I stumbled upon a Yahoo! article last week titled “Bumble and bumble Founder Says No One Will Use Shampoo in 5 Years.” My first thoughts were: Why is the “b” of the second bumble not capitalized? Was that just a typo? Will no one use typos in five years? Maybe that’s the question you should be asking, shampoo article.
Still too curious to let it go, I went to Bumble and bumble’s site and found that the “b” of the second bumble was not capitalized there, either. That’s when I remembered that some phenomena are simply too enigmatic to ever be explained. The “b” of the second bumble is like the mystery of what came before the Big Bang. It’s like the Loch Ness monster, like Bigfoot; it’s like that weird situation where cats lift their butts into the air when you pet them.
Finally remembering what got me started on this track, I thought: Big deal. Who cares if no one will use shampoo in five years; there are more important things to worry about right now.

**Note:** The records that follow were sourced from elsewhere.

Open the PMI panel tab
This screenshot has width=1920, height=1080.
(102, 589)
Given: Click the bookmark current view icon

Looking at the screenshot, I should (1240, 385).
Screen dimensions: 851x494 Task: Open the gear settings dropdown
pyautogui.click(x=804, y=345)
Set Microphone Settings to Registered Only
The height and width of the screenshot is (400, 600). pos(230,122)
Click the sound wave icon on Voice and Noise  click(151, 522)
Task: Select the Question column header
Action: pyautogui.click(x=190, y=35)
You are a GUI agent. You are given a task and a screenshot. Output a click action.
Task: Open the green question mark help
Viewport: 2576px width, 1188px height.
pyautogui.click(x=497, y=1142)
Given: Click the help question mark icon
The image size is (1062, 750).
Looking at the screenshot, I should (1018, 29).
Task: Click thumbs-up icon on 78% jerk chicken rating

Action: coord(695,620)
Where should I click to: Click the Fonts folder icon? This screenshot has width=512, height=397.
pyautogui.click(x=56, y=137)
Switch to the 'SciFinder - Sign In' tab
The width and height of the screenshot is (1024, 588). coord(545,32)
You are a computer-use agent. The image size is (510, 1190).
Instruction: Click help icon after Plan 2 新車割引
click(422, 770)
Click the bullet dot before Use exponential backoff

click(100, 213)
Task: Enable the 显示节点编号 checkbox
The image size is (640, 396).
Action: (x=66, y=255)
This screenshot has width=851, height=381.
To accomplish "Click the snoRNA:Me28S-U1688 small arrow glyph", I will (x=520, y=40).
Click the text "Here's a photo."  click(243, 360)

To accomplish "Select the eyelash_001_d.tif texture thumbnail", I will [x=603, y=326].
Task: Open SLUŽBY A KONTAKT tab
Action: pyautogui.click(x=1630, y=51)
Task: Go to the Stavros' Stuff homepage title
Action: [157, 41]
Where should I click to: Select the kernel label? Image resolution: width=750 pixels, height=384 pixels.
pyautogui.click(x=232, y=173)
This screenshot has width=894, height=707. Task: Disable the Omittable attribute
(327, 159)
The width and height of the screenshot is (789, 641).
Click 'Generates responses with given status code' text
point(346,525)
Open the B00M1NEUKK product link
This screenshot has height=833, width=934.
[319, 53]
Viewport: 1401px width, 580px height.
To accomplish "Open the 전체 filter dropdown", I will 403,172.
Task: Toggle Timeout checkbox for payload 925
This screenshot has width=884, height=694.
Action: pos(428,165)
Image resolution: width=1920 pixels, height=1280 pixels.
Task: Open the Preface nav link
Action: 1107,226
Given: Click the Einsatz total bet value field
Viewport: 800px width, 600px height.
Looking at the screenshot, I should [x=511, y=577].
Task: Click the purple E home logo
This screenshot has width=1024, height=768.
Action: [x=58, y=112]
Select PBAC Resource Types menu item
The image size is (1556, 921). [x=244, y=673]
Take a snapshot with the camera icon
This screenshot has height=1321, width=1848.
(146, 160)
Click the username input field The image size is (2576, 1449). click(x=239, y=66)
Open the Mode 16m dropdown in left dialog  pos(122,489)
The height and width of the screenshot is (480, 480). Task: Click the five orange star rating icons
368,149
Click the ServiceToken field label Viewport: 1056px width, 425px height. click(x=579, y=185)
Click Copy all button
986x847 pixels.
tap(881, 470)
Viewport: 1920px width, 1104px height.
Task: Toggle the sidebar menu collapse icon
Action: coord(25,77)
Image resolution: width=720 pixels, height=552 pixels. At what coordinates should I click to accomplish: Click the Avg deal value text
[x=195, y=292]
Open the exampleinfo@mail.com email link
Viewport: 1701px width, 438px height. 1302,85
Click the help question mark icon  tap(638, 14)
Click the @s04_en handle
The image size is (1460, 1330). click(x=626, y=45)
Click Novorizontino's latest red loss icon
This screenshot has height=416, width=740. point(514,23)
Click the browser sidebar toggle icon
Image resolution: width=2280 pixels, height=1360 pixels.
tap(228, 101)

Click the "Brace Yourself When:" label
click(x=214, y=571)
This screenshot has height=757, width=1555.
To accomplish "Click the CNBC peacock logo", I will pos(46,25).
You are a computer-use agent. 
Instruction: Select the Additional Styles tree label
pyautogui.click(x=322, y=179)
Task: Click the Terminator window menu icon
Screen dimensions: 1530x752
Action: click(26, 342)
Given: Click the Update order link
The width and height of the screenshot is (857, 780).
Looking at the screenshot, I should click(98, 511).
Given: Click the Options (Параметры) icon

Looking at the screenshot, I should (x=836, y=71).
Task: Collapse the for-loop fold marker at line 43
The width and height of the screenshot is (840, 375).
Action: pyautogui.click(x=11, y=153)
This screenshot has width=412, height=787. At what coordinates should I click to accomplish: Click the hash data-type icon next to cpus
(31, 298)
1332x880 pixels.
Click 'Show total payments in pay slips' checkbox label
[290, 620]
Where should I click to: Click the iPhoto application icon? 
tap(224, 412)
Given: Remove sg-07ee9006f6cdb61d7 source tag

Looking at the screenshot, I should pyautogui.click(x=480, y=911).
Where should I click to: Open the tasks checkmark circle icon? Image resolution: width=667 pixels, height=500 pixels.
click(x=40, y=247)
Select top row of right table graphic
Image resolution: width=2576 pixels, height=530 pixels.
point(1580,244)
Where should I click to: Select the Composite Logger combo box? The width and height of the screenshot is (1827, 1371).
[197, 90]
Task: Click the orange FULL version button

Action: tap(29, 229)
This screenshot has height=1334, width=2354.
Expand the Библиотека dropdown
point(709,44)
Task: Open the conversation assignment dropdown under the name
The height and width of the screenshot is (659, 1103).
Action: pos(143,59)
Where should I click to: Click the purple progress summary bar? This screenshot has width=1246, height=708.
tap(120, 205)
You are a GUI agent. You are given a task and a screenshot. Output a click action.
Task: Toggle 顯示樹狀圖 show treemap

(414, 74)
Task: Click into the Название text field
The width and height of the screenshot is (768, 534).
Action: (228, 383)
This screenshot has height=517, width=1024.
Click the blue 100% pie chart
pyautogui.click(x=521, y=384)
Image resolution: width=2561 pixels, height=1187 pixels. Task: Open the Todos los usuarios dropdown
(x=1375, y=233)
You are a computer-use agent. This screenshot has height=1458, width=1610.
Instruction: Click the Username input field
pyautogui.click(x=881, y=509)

Have you seen the air in Beijing? That stuff is brown! And the world’s oceans are turning to acid—mostly because of us. And Selena Gomez and Demi Lovato are apparently on the outs again, and there’s nothing I can do about that, okay?
After I got all of this out of my system, I continued reading the article and began to see shampoo in a different light. It seems that plenty of people gave it up years ago, or at least began to use it less and less, because shampoos evidently contain not-so-wonderful ingredients like silicones and detergents and sodium laureth sulfate. And if you can’t say it five times fast, maybe you shouldn’t be putting it on you.
As if the sodium laureth sulfate bomb wasn’t enough, I kept reading Joanna Douglas’s article (kind of a shout-out to another article on Wired) and eventually realized, near the end of it, what kind of effect all this anti-shampoo information could have on the world. Replacing shampoos with eco-friendly alternatives would supposedly cut down on the number of products bought per person since the only reason we need conditioners is because of the chemicals in shampoo. Less products purchased would mean less trash at your local dump, right?
If one person made this change, it wouldn’t do all that much, but think of what could happen if, say, a kazillion people made this change. All right, kazillion is maybe a ridiculous figure. Now that I think of it, I’m pretty sure it’s not even a real number, but you get my point. Major, positive changes could happen just because of some words in an article. Sure, it probably wouldn’t bring Selena and Demi back together, but our planet (and our hair, and the hair of our children and our children’s children) might just thank us for it.